The big picture
Conveyancing is the legal process of transferring property ownership from seller to buyer. It weaves together contract law, due diligence, financing, and registration.
Key stages
- Offer & acceptance
- Parties sign the sale agreement (often subject to conditions like financing or inspections).
- Timeframes and penalties are set out here — read carefully.
- Due diligence & conditions
- Title check: confirm the seller can sell and note any restrictions.
- Compliance & certificates: utilities, occupancy, HOA/Body Corporate where applicable.
- Finance approval & valuation: bank requirements if you’re obtaining a bond/mortgage.
- Transfer & bond documents
- Your conveyancer prepares transfer documents; the bank’s attorney handles bond documents.
- You’ll sign documents, provide FICA/KYC/ID, and pay transfer-related costs.
- Payments & clearances
- Deposits are held in trust (per the agreement).
- Clearances obtained (rates/levies/taxes as required).

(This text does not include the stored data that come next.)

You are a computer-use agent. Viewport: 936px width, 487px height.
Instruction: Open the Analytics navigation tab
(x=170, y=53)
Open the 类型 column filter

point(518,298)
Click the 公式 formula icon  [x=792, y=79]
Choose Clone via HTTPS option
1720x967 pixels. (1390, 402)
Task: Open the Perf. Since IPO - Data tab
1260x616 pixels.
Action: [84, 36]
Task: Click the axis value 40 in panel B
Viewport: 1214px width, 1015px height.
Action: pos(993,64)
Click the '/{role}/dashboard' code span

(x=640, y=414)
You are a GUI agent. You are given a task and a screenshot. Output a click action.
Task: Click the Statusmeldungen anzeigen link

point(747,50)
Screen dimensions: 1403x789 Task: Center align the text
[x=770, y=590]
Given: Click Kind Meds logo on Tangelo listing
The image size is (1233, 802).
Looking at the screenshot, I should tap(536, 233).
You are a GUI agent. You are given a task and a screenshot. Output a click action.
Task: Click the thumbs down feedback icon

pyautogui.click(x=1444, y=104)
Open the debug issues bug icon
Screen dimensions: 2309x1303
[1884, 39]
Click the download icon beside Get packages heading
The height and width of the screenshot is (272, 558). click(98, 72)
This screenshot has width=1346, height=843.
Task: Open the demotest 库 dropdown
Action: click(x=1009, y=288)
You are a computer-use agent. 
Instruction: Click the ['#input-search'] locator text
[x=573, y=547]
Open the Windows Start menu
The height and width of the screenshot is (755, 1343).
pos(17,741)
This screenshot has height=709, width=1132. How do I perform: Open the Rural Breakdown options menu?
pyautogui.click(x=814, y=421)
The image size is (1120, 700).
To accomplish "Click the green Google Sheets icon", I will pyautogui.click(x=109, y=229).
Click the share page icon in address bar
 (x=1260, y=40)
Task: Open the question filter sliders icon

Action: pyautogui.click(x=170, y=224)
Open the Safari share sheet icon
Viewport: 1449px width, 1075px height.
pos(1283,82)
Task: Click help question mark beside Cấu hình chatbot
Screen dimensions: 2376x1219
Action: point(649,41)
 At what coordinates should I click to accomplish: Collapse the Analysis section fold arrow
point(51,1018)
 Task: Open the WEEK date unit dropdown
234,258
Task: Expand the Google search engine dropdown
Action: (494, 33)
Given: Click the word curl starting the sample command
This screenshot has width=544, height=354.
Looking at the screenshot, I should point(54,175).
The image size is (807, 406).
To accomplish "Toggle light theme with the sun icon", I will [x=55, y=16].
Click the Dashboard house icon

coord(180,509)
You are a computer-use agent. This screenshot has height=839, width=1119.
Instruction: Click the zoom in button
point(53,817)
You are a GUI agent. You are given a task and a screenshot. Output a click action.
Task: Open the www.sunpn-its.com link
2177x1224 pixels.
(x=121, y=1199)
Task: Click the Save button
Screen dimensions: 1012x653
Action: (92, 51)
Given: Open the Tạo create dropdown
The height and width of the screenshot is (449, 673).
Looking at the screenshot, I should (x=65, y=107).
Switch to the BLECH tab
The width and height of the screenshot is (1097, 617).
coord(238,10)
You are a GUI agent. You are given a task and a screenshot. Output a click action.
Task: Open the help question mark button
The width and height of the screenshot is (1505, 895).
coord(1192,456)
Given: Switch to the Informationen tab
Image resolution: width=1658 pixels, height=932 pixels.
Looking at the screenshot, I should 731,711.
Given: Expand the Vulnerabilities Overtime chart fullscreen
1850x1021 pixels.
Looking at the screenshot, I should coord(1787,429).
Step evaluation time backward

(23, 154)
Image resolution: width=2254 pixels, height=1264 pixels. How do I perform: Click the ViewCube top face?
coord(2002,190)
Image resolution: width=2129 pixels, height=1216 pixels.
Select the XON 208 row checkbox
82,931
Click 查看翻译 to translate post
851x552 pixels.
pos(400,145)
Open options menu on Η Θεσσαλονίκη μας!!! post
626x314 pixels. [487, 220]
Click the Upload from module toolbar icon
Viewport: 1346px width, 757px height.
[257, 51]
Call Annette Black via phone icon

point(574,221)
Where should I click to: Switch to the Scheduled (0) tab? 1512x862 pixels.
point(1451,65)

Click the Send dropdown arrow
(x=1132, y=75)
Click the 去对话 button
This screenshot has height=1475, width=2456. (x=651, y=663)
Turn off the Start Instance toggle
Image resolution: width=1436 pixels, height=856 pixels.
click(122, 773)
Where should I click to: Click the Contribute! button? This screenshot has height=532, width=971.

- Transfer duty or tax handled according to local law.
- Lodgement & registration
- Documents are lodged at the deeds/land registry.
- On registration day, ownership passes and funds are released per the settlement figures.
Who does what
- Buyer: secures finance, signs documents, pays transfer costs.
- Seller: supplies required compliance documents and settles rates/levies to date.
- Conveyancer: manages the legal transfer, coordinates parties, lodges documents.
- Bank attorneys (if applicable): prepare and register the bond.
Timelines & tips
- Typical timeframes vary; delays often relate to finance, clearances, or document issues.
- Keep communication tight: promptly supply documents and sign when asked.
- Ask for a cost estimate upfront (transfer duty, conveyancer fees, disbursements).